Following various investigations in the retail sector,[1] the FCA opened another investigation to assess the joint purchasing agreement concluded in August 2018 between Carrefour and Tesco.[2] In this context, in October 2020, the FCA received commitment proposals from the two distributors, redefining the scope of their cooperation on private labels.

The FCA’s competition concerns

The Carrefour/Tesco agreement focuses on two areas: (i) the joint provision of international services for the benefit of suppliers, and (ii) the joint purchase of private label products, which is the core subject of the FCA’s investigation.

According to the FCA, the upstream market for the supply of private label products is characterized by contractual conditions that are typically unfavorable to suppliers (as contracts with distributors usually have a short duration and contain no exclusivity or volume commitment) and limit their market power. Moreover, a significant proportion of suppliers are small and medium companies, and sometimes very small businesses (“très petites entreprises” or “TPE”), which are particularly exposed to the changes in trading conditions that could result from the consolidation of Carrefour and Tesco’s purchases, such as price decreases or drops in volume. As a result, the FCA considered that the Carrefour/Tesco agreement was likely to further weaken suppliers of private label products and reduce their capacity and incentive to invest and innovate, ultimately harming end consumers.

The proposed commitments

To remedy the FCA’s concerns, Carrefour and Tesco offered several commitments aimed at redefining the scope of their cooperation on private label products. More specifically, Carrefour and Tesco offered, for a period of five years, to:

exclude from the scope of the agreement (i) several groups of fruit and vegetables that are directly purchased from French and European producers and whose production network has become more fragile as a result of the COVID- 19 crisis, (ii) house plants and flowers from France and the European Union, and (iii) French and European lamb.[3] In addition, the Parties committed not to reduce the current proportion of annual purchases made within the EU in these product families by more than 20%;

limit joint purchases in certain product groups (e.g., bread, cotton, several types of cheese, and tomato preserves) to 15% of the French private label products market;[4]

no longer exclude certain categories of companies from calls for tender to produce Carrefour and Tesco’s private label products, i.e., small and medium businesses for Carrefour and companies with an annual turnover of less than 3 million dollars for Tesco.[5]

Third parties (i.e., suppliers, competing retailers, trade associations, and consumer protection associations) may submit their comments on the proposed commitments until November 9, 2020 at the latest. Should the FCA consider that these commitments (potentially supplemented and amended) are likely to remedy its competition concerns, it may make the commitments mandatory and close the case.

- Work order 1 -
Answer these questions from the text on the Carrefour/Tesco purchasing agreement.
(a) In what month and year was the joint purchasing agreement between Carrefour and Tesco concluded?
(b) To what share of the French private label products market are joint purchases in certain product groups to be limited?
(c) By what date may third parties submit their comments on the proposed commitments?
- Work order 2 -
Copy everything in the text on the Carrefour/Tesco purchasing agreement from "Following various investigations" down to "on private labels.".

- Data for analysis -
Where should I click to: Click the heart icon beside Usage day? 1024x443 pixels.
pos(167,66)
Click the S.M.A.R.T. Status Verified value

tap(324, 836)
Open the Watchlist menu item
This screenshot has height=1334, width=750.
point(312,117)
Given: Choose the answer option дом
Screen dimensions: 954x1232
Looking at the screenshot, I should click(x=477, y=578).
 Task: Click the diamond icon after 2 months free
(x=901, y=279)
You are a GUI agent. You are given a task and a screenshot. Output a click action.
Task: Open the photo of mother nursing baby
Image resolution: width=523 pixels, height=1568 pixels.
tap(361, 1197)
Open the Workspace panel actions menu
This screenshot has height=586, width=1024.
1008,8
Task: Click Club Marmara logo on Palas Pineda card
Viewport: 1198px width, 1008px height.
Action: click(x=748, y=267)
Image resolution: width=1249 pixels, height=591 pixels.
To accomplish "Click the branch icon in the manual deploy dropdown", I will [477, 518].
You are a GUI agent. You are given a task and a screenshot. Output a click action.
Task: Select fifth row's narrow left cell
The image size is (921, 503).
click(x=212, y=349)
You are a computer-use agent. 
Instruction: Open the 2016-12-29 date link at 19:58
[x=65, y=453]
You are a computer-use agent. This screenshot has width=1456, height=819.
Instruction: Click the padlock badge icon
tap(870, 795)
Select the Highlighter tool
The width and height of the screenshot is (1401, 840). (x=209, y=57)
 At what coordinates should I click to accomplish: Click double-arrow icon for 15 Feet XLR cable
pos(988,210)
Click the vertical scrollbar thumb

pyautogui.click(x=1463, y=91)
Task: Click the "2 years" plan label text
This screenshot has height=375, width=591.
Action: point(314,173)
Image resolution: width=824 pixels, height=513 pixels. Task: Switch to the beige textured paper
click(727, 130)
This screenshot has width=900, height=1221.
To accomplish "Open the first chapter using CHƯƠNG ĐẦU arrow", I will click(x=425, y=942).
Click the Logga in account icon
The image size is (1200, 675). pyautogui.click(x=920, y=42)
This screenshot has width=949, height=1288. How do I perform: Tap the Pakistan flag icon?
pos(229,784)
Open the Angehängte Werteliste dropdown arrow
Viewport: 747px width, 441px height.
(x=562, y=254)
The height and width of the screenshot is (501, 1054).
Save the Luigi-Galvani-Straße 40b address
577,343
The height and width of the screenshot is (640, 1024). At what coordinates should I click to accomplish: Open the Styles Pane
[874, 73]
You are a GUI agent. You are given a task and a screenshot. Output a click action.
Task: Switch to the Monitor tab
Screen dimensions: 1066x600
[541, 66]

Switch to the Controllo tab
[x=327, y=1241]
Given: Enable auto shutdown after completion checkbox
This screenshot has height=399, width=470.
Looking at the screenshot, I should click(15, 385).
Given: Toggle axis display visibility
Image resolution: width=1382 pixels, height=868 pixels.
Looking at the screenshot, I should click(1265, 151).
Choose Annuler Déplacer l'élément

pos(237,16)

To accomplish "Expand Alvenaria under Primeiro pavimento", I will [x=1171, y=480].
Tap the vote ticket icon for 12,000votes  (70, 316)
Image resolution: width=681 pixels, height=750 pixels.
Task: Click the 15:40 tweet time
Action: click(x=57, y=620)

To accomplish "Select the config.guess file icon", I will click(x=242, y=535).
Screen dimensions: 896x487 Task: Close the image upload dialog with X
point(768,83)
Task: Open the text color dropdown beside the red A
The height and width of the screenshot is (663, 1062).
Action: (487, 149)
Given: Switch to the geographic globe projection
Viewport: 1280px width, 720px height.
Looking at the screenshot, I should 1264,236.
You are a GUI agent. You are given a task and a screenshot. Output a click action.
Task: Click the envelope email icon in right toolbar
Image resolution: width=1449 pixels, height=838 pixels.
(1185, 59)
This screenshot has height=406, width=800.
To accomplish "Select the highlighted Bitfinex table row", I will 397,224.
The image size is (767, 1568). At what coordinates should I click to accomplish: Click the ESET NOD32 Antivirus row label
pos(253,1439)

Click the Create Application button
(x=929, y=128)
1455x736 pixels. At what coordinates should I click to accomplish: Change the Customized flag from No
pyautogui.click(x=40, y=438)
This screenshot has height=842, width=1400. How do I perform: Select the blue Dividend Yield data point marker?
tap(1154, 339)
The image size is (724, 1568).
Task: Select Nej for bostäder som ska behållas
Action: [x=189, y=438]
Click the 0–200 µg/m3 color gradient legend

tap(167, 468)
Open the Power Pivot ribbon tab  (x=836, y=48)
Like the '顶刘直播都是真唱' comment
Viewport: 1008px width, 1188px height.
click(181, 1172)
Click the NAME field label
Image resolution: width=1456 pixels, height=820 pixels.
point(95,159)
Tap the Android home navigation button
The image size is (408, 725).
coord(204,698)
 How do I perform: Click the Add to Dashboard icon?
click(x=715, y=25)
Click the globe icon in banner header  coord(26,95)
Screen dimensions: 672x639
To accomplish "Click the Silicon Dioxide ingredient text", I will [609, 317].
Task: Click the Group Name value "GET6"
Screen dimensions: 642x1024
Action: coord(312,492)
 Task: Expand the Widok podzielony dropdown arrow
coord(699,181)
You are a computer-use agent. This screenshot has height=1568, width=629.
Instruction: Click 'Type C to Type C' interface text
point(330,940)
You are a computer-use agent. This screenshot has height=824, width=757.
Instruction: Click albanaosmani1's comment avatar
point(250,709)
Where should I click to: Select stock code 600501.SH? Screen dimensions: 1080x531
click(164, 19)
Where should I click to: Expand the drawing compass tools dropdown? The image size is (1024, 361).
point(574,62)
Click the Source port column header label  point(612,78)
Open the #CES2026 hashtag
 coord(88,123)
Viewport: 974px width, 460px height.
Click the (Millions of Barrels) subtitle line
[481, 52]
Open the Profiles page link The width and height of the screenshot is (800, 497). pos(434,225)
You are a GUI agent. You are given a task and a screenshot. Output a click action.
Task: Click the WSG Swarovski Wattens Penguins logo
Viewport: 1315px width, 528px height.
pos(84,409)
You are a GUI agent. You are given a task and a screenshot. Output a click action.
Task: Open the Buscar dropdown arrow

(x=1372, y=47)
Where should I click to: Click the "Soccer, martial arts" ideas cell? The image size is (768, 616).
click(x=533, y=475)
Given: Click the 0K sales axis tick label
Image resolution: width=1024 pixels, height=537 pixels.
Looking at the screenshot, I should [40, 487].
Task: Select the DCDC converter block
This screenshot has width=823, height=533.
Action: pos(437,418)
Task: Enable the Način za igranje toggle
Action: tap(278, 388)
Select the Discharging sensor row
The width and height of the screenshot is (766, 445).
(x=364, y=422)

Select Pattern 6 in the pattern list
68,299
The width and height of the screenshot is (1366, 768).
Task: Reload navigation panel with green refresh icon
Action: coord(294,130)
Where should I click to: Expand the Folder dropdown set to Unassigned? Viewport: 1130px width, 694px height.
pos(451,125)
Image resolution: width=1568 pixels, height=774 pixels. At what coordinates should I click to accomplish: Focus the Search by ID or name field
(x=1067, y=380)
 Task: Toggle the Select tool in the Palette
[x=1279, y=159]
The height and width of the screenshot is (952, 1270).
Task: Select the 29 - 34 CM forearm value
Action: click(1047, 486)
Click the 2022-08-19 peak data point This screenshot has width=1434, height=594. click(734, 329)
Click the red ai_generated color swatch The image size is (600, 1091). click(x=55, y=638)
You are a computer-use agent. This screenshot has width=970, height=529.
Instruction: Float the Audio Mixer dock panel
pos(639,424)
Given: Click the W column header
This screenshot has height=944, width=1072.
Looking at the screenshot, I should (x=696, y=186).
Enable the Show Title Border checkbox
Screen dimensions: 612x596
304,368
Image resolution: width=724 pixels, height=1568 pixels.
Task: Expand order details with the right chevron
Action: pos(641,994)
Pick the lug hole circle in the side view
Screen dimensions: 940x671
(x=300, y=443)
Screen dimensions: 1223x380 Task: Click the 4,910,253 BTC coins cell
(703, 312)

- Answer area 1 -
(a) August 2018
(b) 15%
(c) November 9, 2020

- Answer area 2 -
Following various investigations in the retail sector,[1] the FCA opened another investigation to assess the joint purchasing agreement concluded in August 2018 between Carrefour and Tesco.[2] In this context, in October 2020, the FCA received commitment proposals from the two distributors, redefining the scope of their cooperation on private labels.